## [Prompt 1]
List every person named in the article about the Archdiocese of Washington ending its adoption service.
## [Prompt 2]
Resume the article about the Archdiocese of Washington ending its adoption service, starting after its final sentence.

## [Source document]

<<<<

A gay marriage law has forced the Archdiocese of Washington to pull out of adoption and fostering.

The Archdiocese of Washington has announced it is ending its adoption and foster care service after 80 years because of a new state same-sex marriage law. The service finds new families for about 12 vulnerable children in the Washington DC area a year.

The same-sex marriage bill was approved in December by Washington DC City Council with the only exemption for churches being that clergy would not be obliged to carry out wedding ceremonies. Gay married couples must be treated equally as heterosexuals in every other respect, including adoption.

Catholic Charities, the social services arm of the archdiocese, will hand over a total caseload of 43 children, as well as seven staff and 35 foster families, to the National Centre for Children and Families, a secular adoption charity, before marriage licences are issued from March 2. The agency had been paid about £1.5 million a year to run its adoption service and it would have lost its funding if it had not complied with the law.

Archbishop Donald Wuerl of Washington had fought for an exemption for the Church, which teaches that gay adoption is gravely immoral, so the agency could continue to assess only heterosexual married couples as potential adopters or foster parents.

Ed Orzechowski, president of Catholic Charities, said he was disappointed that the Washington DC state legislature would not give the archdiocese a way out. “Foster care has been an important ministry for us for many decades,” he said. “We worked very hard to be able to continue to provide these services. We regret that our efforts to avoid this outcome were not successful.”

The decision mirrors the impact of the Sexual Orientation Regulations on Catholic adoption agencies in Britain. Since January 2009 these have forced the bishops either to relinquish control of their adoption agencies or to close them down. Pope Benedict XVI earlier this month implicitly criticised the regulations as a violation of the natural law that imposed “unjust limitations on the freedom of religious communities to act in accordance with their beliefs”.

The Washington archdiocese is the third in the US to pull out of adoption in the last decade after Boston and San Francisco archdioceses closed their adoption services in the face of similar legislation.

>>>>

## [Data lines]
<<<<

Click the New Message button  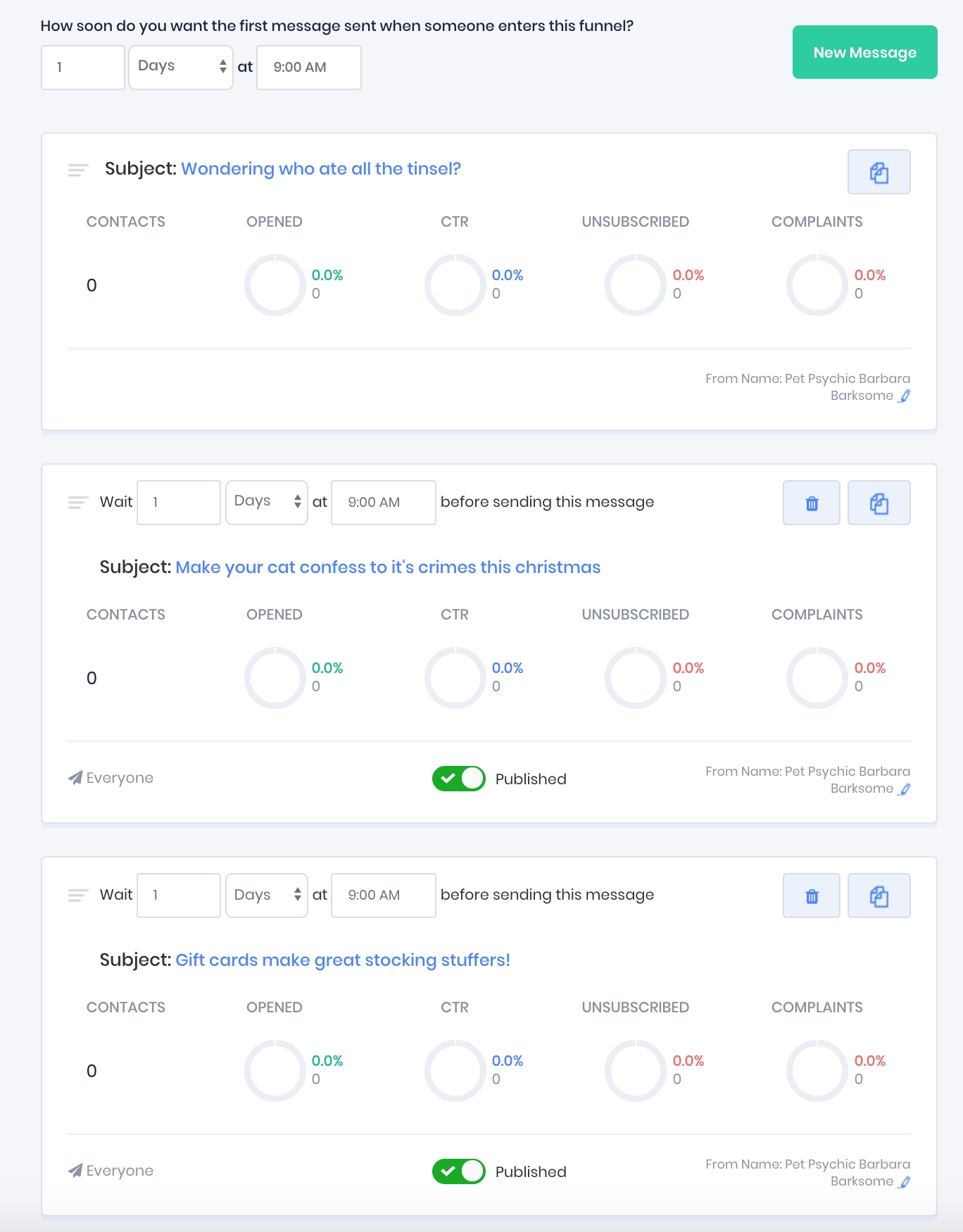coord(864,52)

>>>>
<<<<

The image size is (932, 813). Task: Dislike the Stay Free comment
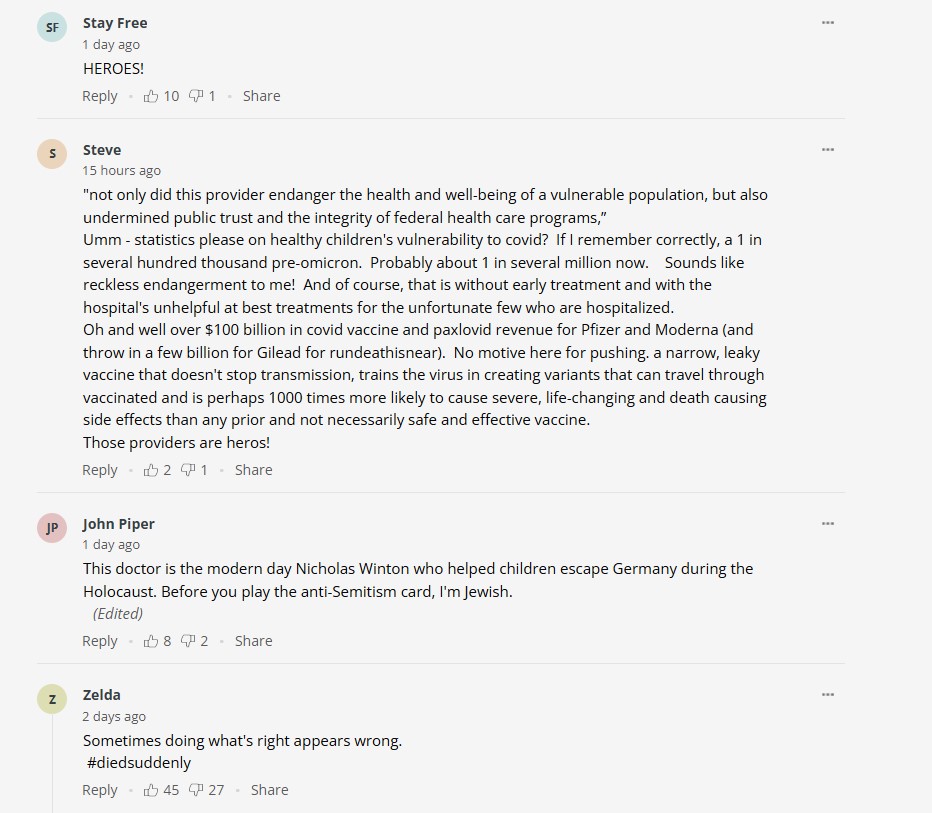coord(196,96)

>>>>

## [Exercise response 1]
Donald Wuerl
Ed Orzechowski
Pope Benedict XVI

## [Exercise response 2]
But because it is the diocese that covers the American capital, ministering to such Catholic politicians as US Vice President Joe Biden, the loss of its adoption agency will be seen as a major blow to the American Catholic Church.

The only other US states to legalise gay marriage – Massachusetts, Vermont, New Hampshire, Connecticut and Iowa – either denied voters a referendum or saw the law changed by a ruling by a court. But in all 32 states where gay marriage has been put before the electorate, voters have said they do not want it. These include the liberal states of California, New York and Maine.

In the face of such defeats gay rights activists have initiated a lawsuit to persuade the US Supreme Court to declare same-sex marriage a right that will be upheld in federal law across the entire country.

Nick Herbert, a British Conservative Party frontbencher, last week told an audience in Washington that America should embrace the gay rights agenda further.

He said homosexuality may be “given by God” and hinted that the Church was wrong to oppose gay marriage and should support gay adoption. He also said a future Tory government would legislate to promote “gay equality’”, including new laws on homophobic bullying and hate crimes.

The Tory environment spokesman told an American think-tank: “Whether it is given by God or set by nature, homosexuality isn’t nurtured by doting mothers or weak fathers. It isn’t a condition to be cured and it can’t be willed away through prayer.”

Mr Herbert added: “We should not seek to prevent adoption by same-sex couples who may offer a love and stability that is absent from too many homes.”